Abstract

Aim. To determine the influence of age at onset of type 1 diabetes and of traditional vascular risk factors on the development of diabetic retinopathy, in a cohort of patients who have been followed up after onset. Methods. Observational, retrospective study. The cohort consists of 989 patients who were followed up after diagnosis for a mean of 10.1 (SD: 6.8) years. The influence of age at diagnosis, glycemic control, duration of diabetes, sex, blood pressure, lipids, BMI, and smoking is analyzed using Cox univariate and multivariate models with fixed and time-dependent variables. Results. 135 patients (13.7%) developed diabetic retinopathy. The cumulative incidence was 0.7, 5.9, and 21.8% at 5-, 10-, and 15-year follow-up, respectively. Compared to the group with onset at age <10 years, the risk of retinopathy increased 2.5-, 3-, 3.3-, and 3.7-fold in the groups with onset at 10–14, 15–29, 30–44, and >44 years, respectively. During follow-up we also observed an association between diabetic retinopathy and HbA1c levels, HDL-cholesterol, and diastolic blood pressure. Conclusion. The rate of diabetic retinopathy is higher in patients who were older at type 1 diabetes diagnosis.

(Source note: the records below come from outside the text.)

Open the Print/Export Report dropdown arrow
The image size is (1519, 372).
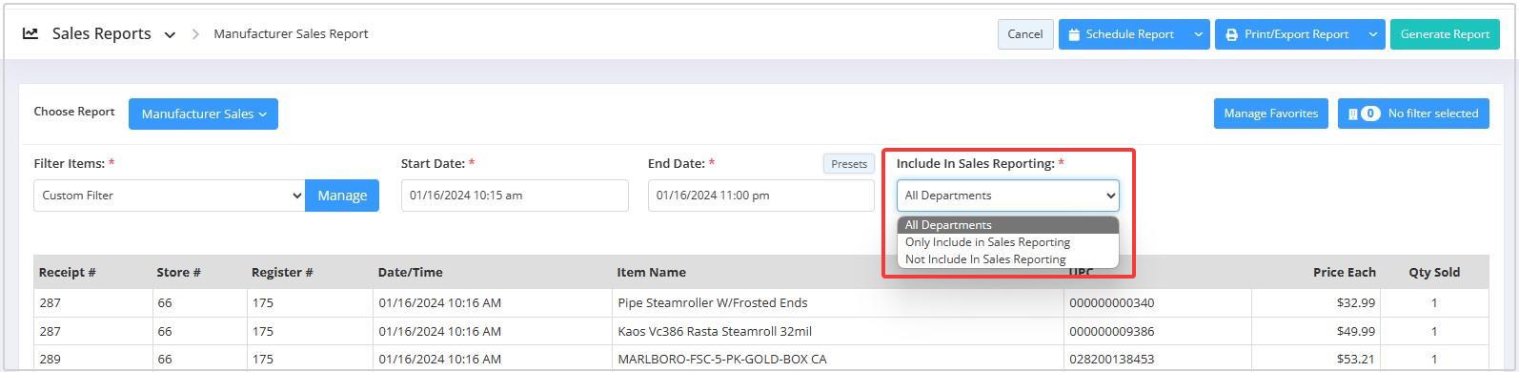(1372, 34)
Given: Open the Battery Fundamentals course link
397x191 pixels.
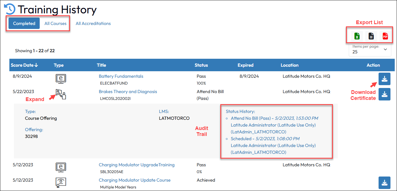Looking at the screenshot, I should tap(121, 76).
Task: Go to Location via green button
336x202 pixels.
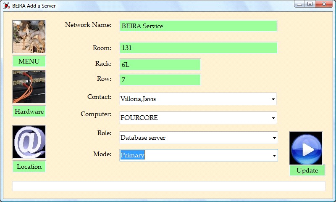Action: coord(29,167)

In addition, we confirmed the influence of glycemic control, HDL-cholesterol, and diastolic blood pressure on the occurrence of retinopathy.

1. Introduction

Diabetic retinopathy (DR) remains a common complication in people with type 1 diabetes (T1D). 39, 55, and 84% of T1D patients will develop DR after 10, 20, and 40 years of evolution, respectively [13]. The duration of diabetes and the glycemic control are the risk factors that are most closely related with all forms of DR. Other factors such as male gender, hypertension, high body mass index (BMI), nephropathy, dyslipidemia, smoking, and genetic factors appear to influence the onset or progression of DR, although their role is controversial [1, 35].

The influence of age at T1D diagnosis on the occurrence of microvascular complications like DR is currently a subject of active debate. Some studies have reported that the prepubertal stage, especially the first 5 years of life, might protect from the occurrence of DR [68]. However, there are authors that point out that such protection disappears as the disease progresses [2, 5], while others have never observed such an effect [9, 10].

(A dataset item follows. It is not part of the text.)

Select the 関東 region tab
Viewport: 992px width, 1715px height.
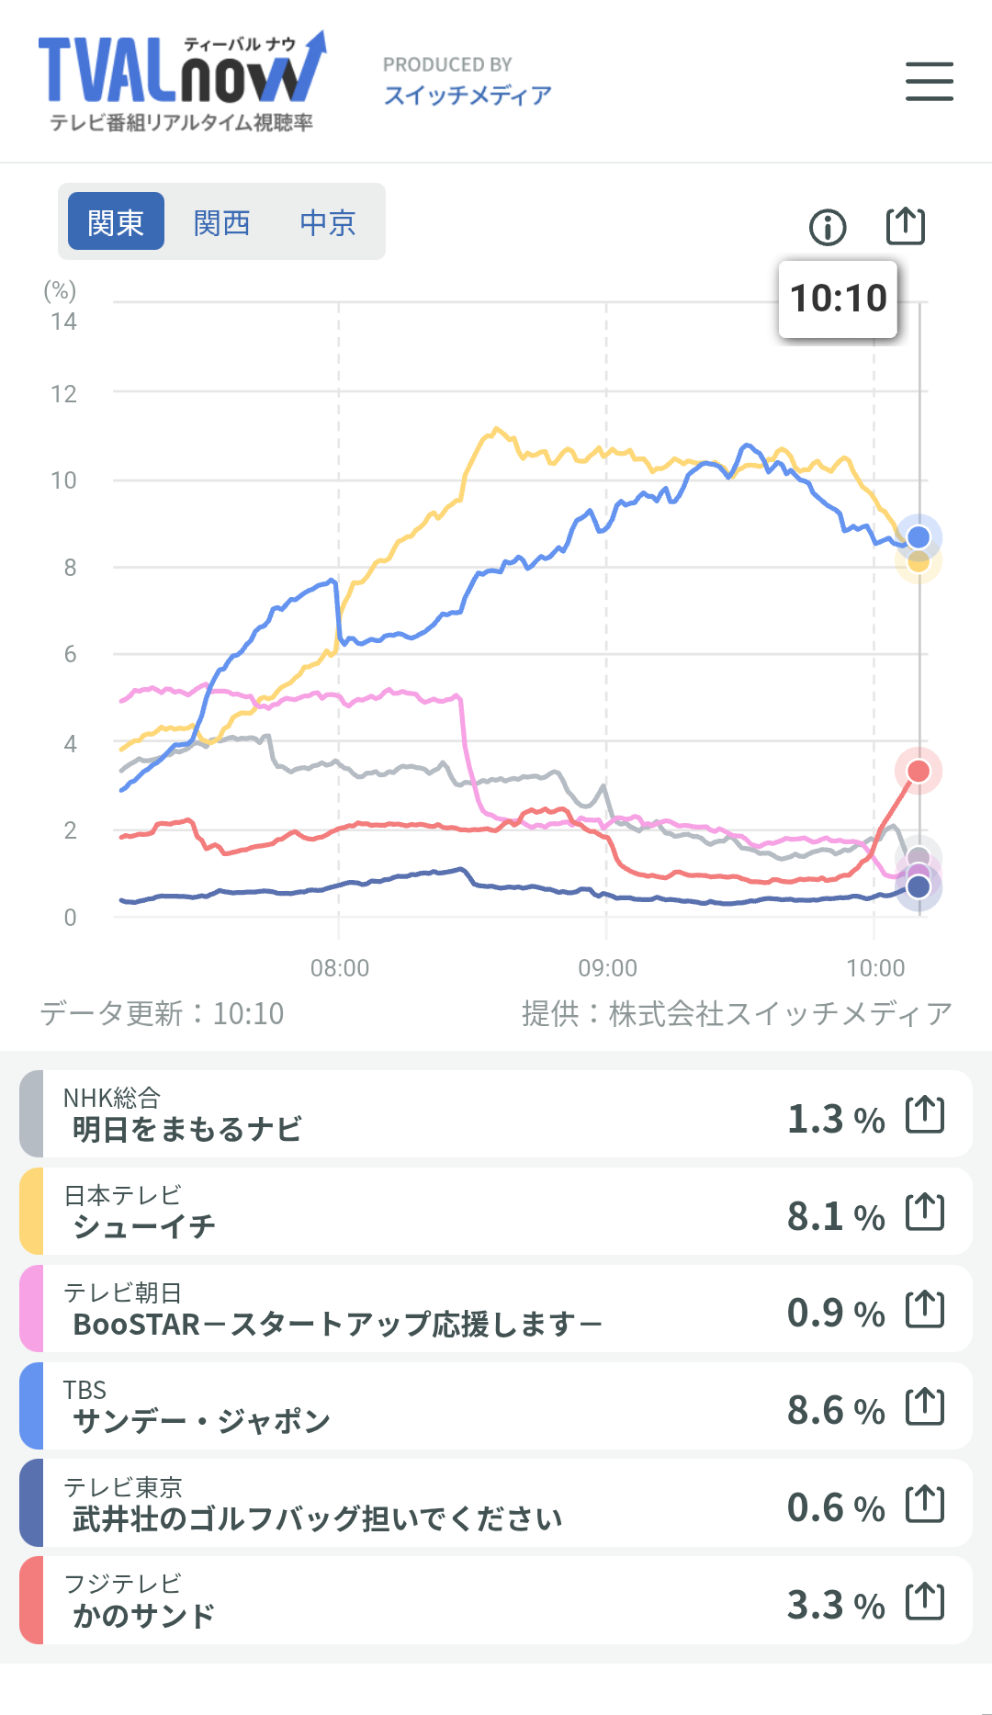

Puberty has a negative influence on the appearance of DR, which is due to the combination of hormonal changes and the poorer control that often accompanies this stage of life [11]. When T1D onset is after age 15, the literature on the effect of age on DR development is limited and rather confusing. According to Hammes et al. [3], patients aged over 15 at onset have the lowest protection against advanced DR, whereas Hietala et al. [4] stated that the risk of proliferative DR (PDR) is higher when T1D onset is between 5 and 14 than when it is between 15 and 40. Finally, Kullberg et al. [12] reported that the prevalence of DR increases in patients aged 15 to 19 at onset but decreases at onset ages between 30 and 35.

In this study we take advantage of the cohort of patients included in the Type 1 Diabetes Registry of Navarra to estimate the risk of DR development according to age at onset and duration of T1D, smoking, blood pressure (BP), BMI, glycemic control as estimated by HbA1c levels, and lipid profile.

2. Methods

This is an observational retrospective follow-up study. The subjects of the study are all included in the T1D Registry of Navarra: patients with onset of T1D from January 1990, who were followed up and treated in the “Complejo Hospitalario de Navarra” until July 2013. The cohort included 989 patients. The study protocols were approved by the regional Ethical Review Board of Navarra.

T1D was diagnosed according to clinical criteria as recommended by the World Health Organization [13]. The clinical diagnostic criteria are those previously validated by Molbak et al. [14]. In all cases, we also measured anti-GAD and anti-IA2 antibodies. According to the medical protocol followed, all patients had at least one scheduled outpatient appointment per year. The patients’ data needed for the study were obtained from the electronic health records of the Navarra Health Service. We gathered information about age and sex at onset for all patients. At the screening visit and for every visit through follow-up, we included weight, height, systolic BP (SBP), diastolic BP (DBP), smoking status, and analytical data such as lipid profile and HbA1c. When patients had more than one determination of these covariates in a year, we computed the arithmetic mean in the case of continuous variables, while for the categorical ones we chose the value that lasted longest in that year.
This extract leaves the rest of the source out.